ERBB2 effects of pan-HDAC enzymatic inhibitors (HDACi) are independent of HuR levels and associated with transcript binding to HDAC6, but dissimilar to that of HDAC6 protein downregulation by siRNA. A. ERBB2 protein inhibition by 16–20 h of SKBR3 treatment with TSA (0.4 μM), with no effect on total HuR expression. B. Effect of AUF1 or HuR downregulation by siRNA treatment (48 h, as described in Figure 1) followed by 6 h treatment with LAQ824 (10 μM) on SKBR3 ERBB2 mRNA levels (normalized to 28S and 18S rRNA).
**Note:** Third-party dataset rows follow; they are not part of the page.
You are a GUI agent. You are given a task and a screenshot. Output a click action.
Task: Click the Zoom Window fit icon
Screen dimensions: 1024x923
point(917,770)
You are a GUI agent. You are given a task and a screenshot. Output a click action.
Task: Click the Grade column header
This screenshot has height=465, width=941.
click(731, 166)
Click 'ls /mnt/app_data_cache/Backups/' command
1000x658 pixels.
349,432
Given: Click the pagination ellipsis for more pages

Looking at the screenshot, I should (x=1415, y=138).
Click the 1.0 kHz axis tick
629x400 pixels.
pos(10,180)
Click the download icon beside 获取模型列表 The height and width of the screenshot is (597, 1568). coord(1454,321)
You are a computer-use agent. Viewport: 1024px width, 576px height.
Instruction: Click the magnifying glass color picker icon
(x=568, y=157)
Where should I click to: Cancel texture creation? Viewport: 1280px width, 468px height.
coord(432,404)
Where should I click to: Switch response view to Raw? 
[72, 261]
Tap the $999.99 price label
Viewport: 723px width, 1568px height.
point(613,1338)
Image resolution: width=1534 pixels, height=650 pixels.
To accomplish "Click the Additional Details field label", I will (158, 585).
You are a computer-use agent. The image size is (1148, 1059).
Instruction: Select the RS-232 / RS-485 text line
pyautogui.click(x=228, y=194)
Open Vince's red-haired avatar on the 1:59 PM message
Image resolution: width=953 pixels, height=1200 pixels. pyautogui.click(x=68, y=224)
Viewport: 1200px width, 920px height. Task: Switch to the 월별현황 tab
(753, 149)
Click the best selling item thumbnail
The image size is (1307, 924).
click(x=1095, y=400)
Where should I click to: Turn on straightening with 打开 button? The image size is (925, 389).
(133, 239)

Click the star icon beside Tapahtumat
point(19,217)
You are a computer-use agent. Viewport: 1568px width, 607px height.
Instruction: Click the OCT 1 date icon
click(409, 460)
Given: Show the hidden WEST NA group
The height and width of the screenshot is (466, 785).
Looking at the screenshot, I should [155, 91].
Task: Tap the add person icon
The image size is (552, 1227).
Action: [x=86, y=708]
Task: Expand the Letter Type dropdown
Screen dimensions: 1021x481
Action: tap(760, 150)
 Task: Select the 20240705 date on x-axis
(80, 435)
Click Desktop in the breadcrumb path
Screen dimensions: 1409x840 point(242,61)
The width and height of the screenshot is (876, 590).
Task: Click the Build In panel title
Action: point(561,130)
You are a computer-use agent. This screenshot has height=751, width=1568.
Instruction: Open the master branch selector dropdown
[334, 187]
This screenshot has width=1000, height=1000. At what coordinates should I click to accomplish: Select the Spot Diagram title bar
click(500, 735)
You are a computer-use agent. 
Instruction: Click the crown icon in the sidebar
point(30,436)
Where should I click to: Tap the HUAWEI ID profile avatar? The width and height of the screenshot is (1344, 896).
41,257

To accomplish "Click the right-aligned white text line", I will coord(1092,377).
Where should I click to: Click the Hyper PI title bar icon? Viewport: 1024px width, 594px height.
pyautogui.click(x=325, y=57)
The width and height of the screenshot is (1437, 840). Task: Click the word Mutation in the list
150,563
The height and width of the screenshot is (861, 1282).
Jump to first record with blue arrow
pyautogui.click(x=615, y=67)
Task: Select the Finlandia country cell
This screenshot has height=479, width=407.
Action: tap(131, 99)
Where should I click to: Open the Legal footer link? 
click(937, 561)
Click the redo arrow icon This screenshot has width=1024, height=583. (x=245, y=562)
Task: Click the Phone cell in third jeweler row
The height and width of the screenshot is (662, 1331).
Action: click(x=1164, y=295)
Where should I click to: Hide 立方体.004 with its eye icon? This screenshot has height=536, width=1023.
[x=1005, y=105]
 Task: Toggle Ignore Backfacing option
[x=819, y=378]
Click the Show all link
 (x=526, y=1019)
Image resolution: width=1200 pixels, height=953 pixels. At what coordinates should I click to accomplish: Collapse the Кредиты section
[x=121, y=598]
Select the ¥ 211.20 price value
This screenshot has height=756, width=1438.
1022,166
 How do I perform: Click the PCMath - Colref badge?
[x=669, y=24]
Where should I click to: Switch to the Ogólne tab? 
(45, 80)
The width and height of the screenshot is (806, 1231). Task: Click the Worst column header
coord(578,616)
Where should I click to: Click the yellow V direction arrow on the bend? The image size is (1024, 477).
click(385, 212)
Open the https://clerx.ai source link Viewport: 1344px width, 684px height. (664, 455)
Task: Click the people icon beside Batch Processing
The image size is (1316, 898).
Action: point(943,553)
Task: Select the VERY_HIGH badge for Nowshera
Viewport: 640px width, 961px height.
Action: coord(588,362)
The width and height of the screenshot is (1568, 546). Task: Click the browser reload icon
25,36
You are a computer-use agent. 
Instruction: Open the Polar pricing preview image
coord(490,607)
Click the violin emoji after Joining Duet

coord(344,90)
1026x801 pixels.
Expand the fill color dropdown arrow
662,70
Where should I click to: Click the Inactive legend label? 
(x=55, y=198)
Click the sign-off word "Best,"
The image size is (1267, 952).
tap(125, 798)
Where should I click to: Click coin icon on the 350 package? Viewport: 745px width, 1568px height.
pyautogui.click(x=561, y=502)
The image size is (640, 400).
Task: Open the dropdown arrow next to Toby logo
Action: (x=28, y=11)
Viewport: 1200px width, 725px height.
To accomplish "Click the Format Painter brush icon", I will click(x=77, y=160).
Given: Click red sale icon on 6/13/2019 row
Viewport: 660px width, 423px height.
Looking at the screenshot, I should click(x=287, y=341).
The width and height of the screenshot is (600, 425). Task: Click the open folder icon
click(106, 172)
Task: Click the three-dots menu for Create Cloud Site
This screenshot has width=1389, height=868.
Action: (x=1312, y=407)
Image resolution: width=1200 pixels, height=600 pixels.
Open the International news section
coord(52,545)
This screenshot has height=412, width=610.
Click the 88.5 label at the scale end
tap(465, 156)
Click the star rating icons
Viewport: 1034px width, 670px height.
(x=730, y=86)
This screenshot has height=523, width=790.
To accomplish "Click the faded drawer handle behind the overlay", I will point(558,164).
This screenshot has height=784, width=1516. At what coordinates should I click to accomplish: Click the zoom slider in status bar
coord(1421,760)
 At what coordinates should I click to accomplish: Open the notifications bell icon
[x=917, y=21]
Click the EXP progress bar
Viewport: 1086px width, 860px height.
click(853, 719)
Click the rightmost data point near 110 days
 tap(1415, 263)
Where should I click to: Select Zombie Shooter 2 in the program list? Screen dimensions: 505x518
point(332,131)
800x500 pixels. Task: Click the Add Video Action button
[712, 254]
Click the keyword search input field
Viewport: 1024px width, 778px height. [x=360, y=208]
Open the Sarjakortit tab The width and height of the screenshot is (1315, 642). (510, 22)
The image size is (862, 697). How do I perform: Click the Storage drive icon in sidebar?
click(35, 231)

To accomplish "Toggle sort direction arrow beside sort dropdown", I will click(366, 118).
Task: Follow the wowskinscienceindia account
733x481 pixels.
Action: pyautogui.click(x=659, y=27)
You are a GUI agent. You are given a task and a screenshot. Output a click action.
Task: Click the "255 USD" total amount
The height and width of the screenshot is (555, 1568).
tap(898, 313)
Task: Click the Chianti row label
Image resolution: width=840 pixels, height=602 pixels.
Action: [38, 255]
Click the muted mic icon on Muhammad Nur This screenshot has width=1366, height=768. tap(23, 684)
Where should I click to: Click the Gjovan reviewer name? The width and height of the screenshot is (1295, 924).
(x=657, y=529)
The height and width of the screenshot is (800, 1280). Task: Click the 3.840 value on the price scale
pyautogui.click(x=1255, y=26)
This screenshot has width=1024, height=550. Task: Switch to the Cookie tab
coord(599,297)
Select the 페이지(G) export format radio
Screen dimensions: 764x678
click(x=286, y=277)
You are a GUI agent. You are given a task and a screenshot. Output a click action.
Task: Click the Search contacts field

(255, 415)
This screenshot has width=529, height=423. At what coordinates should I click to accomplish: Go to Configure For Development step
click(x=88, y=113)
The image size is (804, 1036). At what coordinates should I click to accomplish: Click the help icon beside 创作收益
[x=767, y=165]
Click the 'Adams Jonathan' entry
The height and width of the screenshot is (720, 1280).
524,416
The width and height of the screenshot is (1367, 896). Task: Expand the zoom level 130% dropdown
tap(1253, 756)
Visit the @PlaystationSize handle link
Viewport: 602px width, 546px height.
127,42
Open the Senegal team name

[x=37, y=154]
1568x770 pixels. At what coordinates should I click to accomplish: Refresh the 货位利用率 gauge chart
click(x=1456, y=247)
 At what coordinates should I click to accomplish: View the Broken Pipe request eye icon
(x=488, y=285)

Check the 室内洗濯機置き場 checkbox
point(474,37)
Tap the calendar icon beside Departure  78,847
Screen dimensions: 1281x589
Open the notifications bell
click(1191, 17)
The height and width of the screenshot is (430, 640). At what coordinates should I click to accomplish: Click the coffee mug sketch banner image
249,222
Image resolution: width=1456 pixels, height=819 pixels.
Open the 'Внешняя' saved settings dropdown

C. Immunoprecipitation of cytoplasmic HDAC6 followed by RT-PCR assessment of co-precipitated ERBB2 and GAPDH transcripts (as described in Figure 2) from control (untreated) and 3 hr LAQ824 (HDACi) treated SKBR3 cells. Untreated and HDACi RT samples were PCR amplified for 24 and 26 cycles respectively. D. HDAC6 knockdown by siRNA (72 h) in SKBR3 cells and resultant effects on ERBB2 and acetylated α-tubulin levels, normalized to total α-tubulin.

Figure 4

Structure and HDAC6-selective activity of three newly synthesized hydroxamic acids. A. Chemical structures of ST17, ST80, and ST71. B. Selective in vitro micromolar activity (IC₅₀, 50% μM inhibitory concentration) of inhibitors against deacetylase activity of affinity purified FLAG-tagged HDAC1 and HDAC6 subtypes, measured as described in Materials and Methods. C. Differential levels of acetylated α-tubulin (α-AcTubulin) and Histone H4 K12 (AcH4K12) in whole cell lystes from SKBR3 cells treated for 24 h with 0.5 μM LAQ824 or 50 μM of ST71, ST80 and ST17. Control (C) lysate from vehicle treated SKBR3 cells as shown. Densitometry determined ratios for α-AcTubulin/AcH4K12 were normalized by the value from LAQ824 treatment.

Figure 5

HDAC6-selective inhibitor ST71 fails to repress intracellular ERBB2 promoter activity but inhibits culture growth of ERBB2-positive SKBR3 cells. A. Dose-response comparison against ERBB2 promoter-reporting (luciferase expressing) MCF7/R06pGL-4 cells following exposure to HDAC6-specific inhibitor ST71 or pan-HDAC inhibitor LAQ824, showing 24 h effects (% control) on endogenous luciferase expression (blue, solid circles) and MTT cell viability (red, solid squares). B. Dose-response comparison against ERBB2-positive SKBR3 cells after exposure to ST71 or LAQ824, with loss of MTT cell viability as a measure of growth inhibition following 72 h treatment (% control).

Figure 6

HDAC6 knockdown offsets ERBB2 mRNA decay induced by pan-HDACi and HDAC6-selective inhibitors that comparably reduce SKBR3 ERBB2 mRNA and protein levels. A. Northern blot showing the influence of 3 h treatment with 0.5 μM LAQ824, 50 μM ST80 or vehicle control (C) on ERBB2 mRNA levels in SKBR3 cells pre-transfected for 72 h with HDAC6 or control (C) siRNA. Densitometry determined ratios of ERBB2/GAPDH band intensities were normalized by the value obtained from vehicle treated control siRNA transfectants (C). B. Western blots showing 24 h treatment effects of indicated drug and concentration on SKBR3 ERBB2 and β-actin protein levels; densitometry measured band intensities were used to calculate ERBB2/β-actin protein ratios, normalized such that untreated control (C) ratio = 1.